*** Data to use Section Begins ***

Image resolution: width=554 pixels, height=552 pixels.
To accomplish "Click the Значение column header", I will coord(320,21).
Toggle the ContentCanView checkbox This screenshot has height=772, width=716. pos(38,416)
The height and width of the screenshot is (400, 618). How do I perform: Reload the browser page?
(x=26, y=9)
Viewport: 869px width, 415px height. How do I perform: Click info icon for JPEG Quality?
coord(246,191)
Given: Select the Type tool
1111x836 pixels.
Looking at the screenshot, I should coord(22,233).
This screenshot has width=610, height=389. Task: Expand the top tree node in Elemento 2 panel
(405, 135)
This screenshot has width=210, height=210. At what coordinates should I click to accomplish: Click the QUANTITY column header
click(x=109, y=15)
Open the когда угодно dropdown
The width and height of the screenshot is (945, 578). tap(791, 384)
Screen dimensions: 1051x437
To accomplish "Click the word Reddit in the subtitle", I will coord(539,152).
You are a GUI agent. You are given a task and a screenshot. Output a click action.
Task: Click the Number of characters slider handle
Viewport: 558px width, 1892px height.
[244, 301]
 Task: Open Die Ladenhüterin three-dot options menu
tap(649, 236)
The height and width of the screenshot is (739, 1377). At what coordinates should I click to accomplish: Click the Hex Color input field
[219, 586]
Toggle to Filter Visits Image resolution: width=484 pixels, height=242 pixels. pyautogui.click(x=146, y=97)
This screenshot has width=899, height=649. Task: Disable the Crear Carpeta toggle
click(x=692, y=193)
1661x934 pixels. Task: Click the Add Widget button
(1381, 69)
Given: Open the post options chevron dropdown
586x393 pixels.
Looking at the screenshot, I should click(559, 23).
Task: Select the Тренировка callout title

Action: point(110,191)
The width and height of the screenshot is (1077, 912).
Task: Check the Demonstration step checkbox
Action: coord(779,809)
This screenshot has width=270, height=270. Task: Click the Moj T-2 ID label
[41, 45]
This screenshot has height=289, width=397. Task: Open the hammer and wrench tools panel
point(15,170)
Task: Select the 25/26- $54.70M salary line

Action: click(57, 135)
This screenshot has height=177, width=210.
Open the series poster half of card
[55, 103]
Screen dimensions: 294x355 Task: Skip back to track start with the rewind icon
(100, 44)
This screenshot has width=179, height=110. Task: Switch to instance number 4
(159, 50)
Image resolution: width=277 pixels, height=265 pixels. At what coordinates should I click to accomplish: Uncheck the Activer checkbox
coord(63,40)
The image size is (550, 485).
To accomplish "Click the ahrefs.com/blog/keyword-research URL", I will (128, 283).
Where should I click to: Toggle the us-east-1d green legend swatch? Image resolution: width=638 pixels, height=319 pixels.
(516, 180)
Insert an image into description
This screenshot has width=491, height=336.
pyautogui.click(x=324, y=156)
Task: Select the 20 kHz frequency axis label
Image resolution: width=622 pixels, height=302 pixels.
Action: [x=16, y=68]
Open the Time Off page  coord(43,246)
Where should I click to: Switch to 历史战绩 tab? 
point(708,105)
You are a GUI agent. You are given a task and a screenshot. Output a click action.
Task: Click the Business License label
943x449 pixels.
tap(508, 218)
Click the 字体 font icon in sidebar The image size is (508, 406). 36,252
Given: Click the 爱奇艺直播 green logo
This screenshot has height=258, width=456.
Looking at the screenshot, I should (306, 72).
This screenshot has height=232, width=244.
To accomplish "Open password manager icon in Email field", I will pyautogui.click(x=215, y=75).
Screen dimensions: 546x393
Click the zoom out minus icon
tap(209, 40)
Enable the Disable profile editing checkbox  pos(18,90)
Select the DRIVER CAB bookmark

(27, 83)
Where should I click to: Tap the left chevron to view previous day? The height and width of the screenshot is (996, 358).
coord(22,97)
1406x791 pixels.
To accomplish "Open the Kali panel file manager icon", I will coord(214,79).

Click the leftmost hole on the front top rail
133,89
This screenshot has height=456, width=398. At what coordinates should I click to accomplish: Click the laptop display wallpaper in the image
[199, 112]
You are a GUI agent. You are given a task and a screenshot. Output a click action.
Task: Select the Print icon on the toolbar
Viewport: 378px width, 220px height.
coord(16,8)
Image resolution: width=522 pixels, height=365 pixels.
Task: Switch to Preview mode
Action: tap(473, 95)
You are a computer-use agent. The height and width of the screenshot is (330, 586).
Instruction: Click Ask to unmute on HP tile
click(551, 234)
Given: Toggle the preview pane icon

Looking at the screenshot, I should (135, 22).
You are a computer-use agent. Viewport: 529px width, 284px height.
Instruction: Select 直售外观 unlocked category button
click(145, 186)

*** Data to use Section Ends ***

Go through the records above and copy each line exactly.

Image resolution: width=554 pixels, height=552 pixels.
To accomplish "Click the Значение column header", I will coord(320,21).
Toggle the ContentCanView checkbox This screenshot has height=772, width=716. pos(38,416)
The height and width of the screenshot is (400, 618). How do I perform: Reload the browser page?
(x=26, y=9)
Viewport: 869px width, 415px height. How do I perform: Click info icon for JPEG Quality?
coord(246,191)
Given: Select the Type tool
1111x836 pixels.
Looking at the screenshot, I should coord(22,233).
This screenshot has width=610, height=389. Task: Expand the top tree node in Elemento 2 panel
(405, 135)
This screenshot has width=210, height=210. At what coordinates should I click to accomplish: Click the QUANTITY column header
click(x=109, y=15)
Open the когда угодно dropdown
The width and height of the screenshot is (945, 578). tap(791, 384)
Screen dimensions: 1051x437
To accomplish "Click the word Reddit in the subtitle", I will coord(539,152).
You are a GUI agent. You are given a task and a screenshot. Output a click action.
Task: Click the Number of characters slider handle
Viewport: 558px width, 1892px height.
[244, 301]
 Task: Open Die Ladenhüterin three-dot options menu
tap(649, 236)
The height and width of the screenshot is (739, 1377). At what coordinates should I click to accomplish: Click the Hex Color input field
[219, 586]
Toggle to Filter Visits Image resolution: width=484 pixels, height=242 pixels. pyautogui.click(x=146, y=97)
This screenshot has width=899, height=649. Task: Disable the Crear Carpeta toggle
click(x=692, y=193)
1661x934 pixels. Task: Click the Add Widget button
(1381, 69)
Given: Open the post options chevron dropdown
586x393 pixels.
Looking at the screenshot, I should click(559, 23).
Task: Select the Тренировка callout title

Action: point(110,191)
The width and height of the screenshot is (1077, 912).
Task: Check the Demonstration step checkbox
Action: coord(779,809)
This screenshot has width=270, height=270. Task: Click the Moj T-2 ID label
[41, 45]
This screenshot has height=289, width=397. Task: Open the hammer and wrench tools panel
point(15,170)
Task: Select the 25/26- $54.70M salary line

Action: click(57, 135)
This screenshot has height=177, width=210.
Open the series poster half of card
[55, 103]
Screen dimensions: 294x355 Task: Skip back to track start with the rewind icon
(100, 44)
This screenshot has width=179, height=110. Task: Switch to instance number 4
(159, 50)
Image resolution: width=277 pixels, height=265 pixels. At what coordinates should I click to accomplish: Uncheck the Activer checkbox
coord(63,40)
The image size is (550, 485).
To accomplish "Click the ahrefs.com/blog/keyword-research URL", I will (128, 283).
Where should I click to: Toggle the us-east-1d green legend swatch? Image resolution: width=638 pixels, height=319 pixels.
(516, 180)
Insert an image into description
This screenshot has width=491, height=336.
pyautogui.click(x=324, y=156)
Task: Select the 20 kHz frequency axis label
Image resolution: width=622 pixels, height=302 pixels.
Action: [x=16, y=68]
Open the Time Off page  coord(43,246)
Where should I click to: Switch to 历史战绩 tab? 
point(708,105)
You are a GUI agent. You are given a task and a screenshot. Output a click action.
Task: Click the Business License label
943x449 pixels.
tap(508, 218)
Click the 字体 font icon in sidebar The image size is (508, 406). 36,252
Given: Click the 爱奇艺直播 green logo
This screenshot has height=258, width=456.
Looking at the screenshot, I should (306, 72).
This screenshot has height=232, width=244.
To accomplish "Open password manager icon in Email field", I will pyautogui.click(x=215, y=75).
Screen dimensions: 546x393
Click the zoom out minus icon
tap(209, 40)
Enable the Disable profile editing checkbox  pos(18,90)
Select the DRIVER CAB bookmark

(27, 83)
Where should I click to: Tap the left chevron to view previous day? The height and width of the screenshot is (996, 358).
coord(22,97)
1406x791 pixels.
To accomplish "Open the Kali panel file manager icon", I will coord(214,79).

Click the leftmost hole on the front top rail
133,89
This screenshot has height=456, width=398. At what coordinates should I click to accomplish: Click the laptop display wallpaper in the image
[199, 112]
You are a GUI agent. You are given a task and a screenshot. Output a click action.
Task: Select the Print icon on the toolbar
Viewport: 378px width, 220px height.
coord(16,8)
Image resolution: width=522 pixels, height=365 pixels.
Task: Switch to Preview mode
Action: tap(473, 95)
You are a computer-use agent. The height and width of the screenshot is (330, 586).
Instruction: Click Ask to unmute on HP tile
click(551, 234)
Given: Toggle the preview pane icon

Looking at the screenshot, I should (135, 22).
You are a computer-use agent. Viewport: 529px width, 284px height.
Instruction: Select 直售外观 unlocked category button
click(145, 186)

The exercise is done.